::: SOURCE EXCERPT :::

Most apps will simply use strongly typed .NET types to model their data. Dynamic mapping via Dictionary<string, object?> is for advanced, arbitrary data-mapping scenarios.

Supply schema information when using Dictionary

When you use a Dictionary, providers still need to know what the database schema looks like. Without the schema information, the provider would not be able to create a collection or know how to map to and from the storage representation that each database uses.

You can use a record definition to provide the schema information. Unlike a data model, a record definition can be created from configuration at runtime when schema information isn't known at compile time.

Example

To use Dictionary with a provider, specify it as your data model when you create the collection. Also provide a record definition.

VectorStoreCollectionDefinition definition = new()
{
    Properties =
    [
        new VectorStoreKeyProperty("Key", typeof(string)),
        new VectorStoreDataProperty("Term", typeof(string)),
        new VectorStoreDataProperty("Definition", typeof(string)),
        new VectorStoreVectorProperty("DefinitionEmbedding", typeof(ReadOnlyMemory<float>), dimensions: 1536)
    ]
};

// Use GetDynamicCollection instead of the regular GetCollection method
// to get an instance of a collection using Dictionary<string, object?>.
VectorStoreCollection<object, Dictionary<string, object?>> dynamicDataModelCollection =
    vectorStore.GetDynamicCollection("glossary", definition);

// Since schema information is available from the record definition,
// it's possible to create a collection with the right vectors,
// dimensions, indexes, and distance functions.
await dynamicDataModelCollection.EnsureCollectionExistsAsync();

// When retrieving a record from the collection,
// access key, data, and vector values via the dictionary entries.
Dictionary<string, object?>? record = await dynamicDataModelCollection.GetAsync("SK");
Console.WriteLine(record["Definition"]);

::: STORED DATA :::

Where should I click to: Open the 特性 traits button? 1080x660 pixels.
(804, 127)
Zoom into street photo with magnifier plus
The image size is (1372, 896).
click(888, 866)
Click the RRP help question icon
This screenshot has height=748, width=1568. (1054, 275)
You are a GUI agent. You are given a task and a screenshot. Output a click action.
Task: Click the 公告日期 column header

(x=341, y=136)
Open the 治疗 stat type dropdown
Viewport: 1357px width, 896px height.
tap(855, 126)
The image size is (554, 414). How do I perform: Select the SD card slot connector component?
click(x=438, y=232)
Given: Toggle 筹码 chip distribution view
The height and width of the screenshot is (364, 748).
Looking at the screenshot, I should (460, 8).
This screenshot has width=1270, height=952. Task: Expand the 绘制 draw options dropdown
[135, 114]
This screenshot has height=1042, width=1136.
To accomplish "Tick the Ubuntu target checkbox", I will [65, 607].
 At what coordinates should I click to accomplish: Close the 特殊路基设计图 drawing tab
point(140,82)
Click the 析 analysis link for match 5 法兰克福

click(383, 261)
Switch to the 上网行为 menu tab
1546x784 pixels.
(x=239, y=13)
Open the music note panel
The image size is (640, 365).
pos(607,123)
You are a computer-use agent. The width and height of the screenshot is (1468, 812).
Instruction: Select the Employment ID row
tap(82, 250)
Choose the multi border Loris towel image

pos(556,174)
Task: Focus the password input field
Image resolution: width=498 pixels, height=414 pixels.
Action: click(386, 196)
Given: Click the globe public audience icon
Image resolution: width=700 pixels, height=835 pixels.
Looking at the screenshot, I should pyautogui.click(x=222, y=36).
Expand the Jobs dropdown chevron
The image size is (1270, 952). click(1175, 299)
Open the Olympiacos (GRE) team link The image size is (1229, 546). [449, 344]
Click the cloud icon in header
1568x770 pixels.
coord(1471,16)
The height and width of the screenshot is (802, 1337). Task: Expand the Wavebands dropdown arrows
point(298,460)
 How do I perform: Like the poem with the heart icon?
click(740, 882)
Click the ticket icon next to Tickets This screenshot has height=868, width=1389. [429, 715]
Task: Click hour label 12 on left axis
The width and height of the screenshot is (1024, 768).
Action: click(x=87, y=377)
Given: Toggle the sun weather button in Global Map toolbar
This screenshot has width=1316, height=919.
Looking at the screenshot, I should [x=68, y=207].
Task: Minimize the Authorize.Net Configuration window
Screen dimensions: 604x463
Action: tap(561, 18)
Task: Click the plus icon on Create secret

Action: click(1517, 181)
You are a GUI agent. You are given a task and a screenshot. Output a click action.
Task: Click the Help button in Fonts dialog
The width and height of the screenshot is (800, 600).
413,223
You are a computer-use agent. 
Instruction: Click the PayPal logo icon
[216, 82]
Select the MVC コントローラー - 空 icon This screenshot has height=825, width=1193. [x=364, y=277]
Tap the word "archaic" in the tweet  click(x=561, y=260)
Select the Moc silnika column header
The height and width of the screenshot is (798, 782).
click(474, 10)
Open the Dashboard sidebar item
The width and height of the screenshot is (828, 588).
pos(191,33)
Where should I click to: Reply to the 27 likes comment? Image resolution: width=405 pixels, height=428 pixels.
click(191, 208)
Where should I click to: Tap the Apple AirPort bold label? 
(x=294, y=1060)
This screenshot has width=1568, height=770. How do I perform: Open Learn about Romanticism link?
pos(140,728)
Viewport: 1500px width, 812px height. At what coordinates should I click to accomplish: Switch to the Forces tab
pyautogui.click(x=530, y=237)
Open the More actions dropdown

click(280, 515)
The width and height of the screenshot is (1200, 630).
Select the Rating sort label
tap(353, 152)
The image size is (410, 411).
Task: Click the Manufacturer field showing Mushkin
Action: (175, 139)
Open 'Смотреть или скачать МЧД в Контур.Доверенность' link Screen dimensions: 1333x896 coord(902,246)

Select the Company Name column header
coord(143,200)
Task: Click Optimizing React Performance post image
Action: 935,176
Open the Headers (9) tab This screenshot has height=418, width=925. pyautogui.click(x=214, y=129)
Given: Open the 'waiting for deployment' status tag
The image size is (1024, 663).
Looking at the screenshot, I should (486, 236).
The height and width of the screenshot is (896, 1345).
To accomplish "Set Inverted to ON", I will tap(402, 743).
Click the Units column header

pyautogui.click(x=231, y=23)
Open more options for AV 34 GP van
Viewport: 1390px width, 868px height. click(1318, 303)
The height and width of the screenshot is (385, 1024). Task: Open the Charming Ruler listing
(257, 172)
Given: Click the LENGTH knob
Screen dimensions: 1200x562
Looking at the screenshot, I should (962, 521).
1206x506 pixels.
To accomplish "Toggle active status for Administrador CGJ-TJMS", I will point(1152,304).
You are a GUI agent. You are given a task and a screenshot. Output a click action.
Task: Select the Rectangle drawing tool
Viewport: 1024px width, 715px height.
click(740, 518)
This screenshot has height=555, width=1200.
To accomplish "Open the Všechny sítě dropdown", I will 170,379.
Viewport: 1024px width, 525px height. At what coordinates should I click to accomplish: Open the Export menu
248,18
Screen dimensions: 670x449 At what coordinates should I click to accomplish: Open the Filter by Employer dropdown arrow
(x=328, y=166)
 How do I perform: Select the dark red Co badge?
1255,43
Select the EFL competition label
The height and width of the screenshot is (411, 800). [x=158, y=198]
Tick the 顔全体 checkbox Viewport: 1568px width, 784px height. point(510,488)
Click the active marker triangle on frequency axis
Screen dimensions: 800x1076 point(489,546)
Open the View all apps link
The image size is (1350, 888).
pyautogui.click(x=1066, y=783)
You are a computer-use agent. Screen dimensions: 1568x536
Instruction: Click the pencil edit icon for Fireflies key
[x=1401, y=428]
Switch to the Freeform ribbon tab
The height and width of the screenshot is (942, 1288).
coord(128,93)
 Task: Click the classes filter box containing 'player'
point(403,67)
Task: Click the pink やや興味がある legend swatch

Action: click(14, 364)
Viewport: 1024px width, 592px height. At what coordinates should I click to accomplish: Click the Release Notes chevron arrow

:::

▶ _TASKS AND EXERCISES_:
1. According to the excerpt on Dictionary data mapping, which method do you call instead of GetCollection to get a collection that uses Dictionary<string, object?>?
2. Give a two-sentence summary of the excerpt on Dictionary data mapping.
This item-finding material has nothing to do with the excerpt on Dictionary data mapping.

▶ _TASK-BY-TASK SOLUTIONS_:
1. GetDynamicCollection

2. Most apps model their data with strongly typed .NET types, while Dictionary<string, object?> is meant for advanced, arbitrary data-mapping scenarios. Because providers still need schema information to create a collection and map data to storage, you supply a record definition, which can be built from configuration at runtime, along with Dictionary as the data model when creating the collection.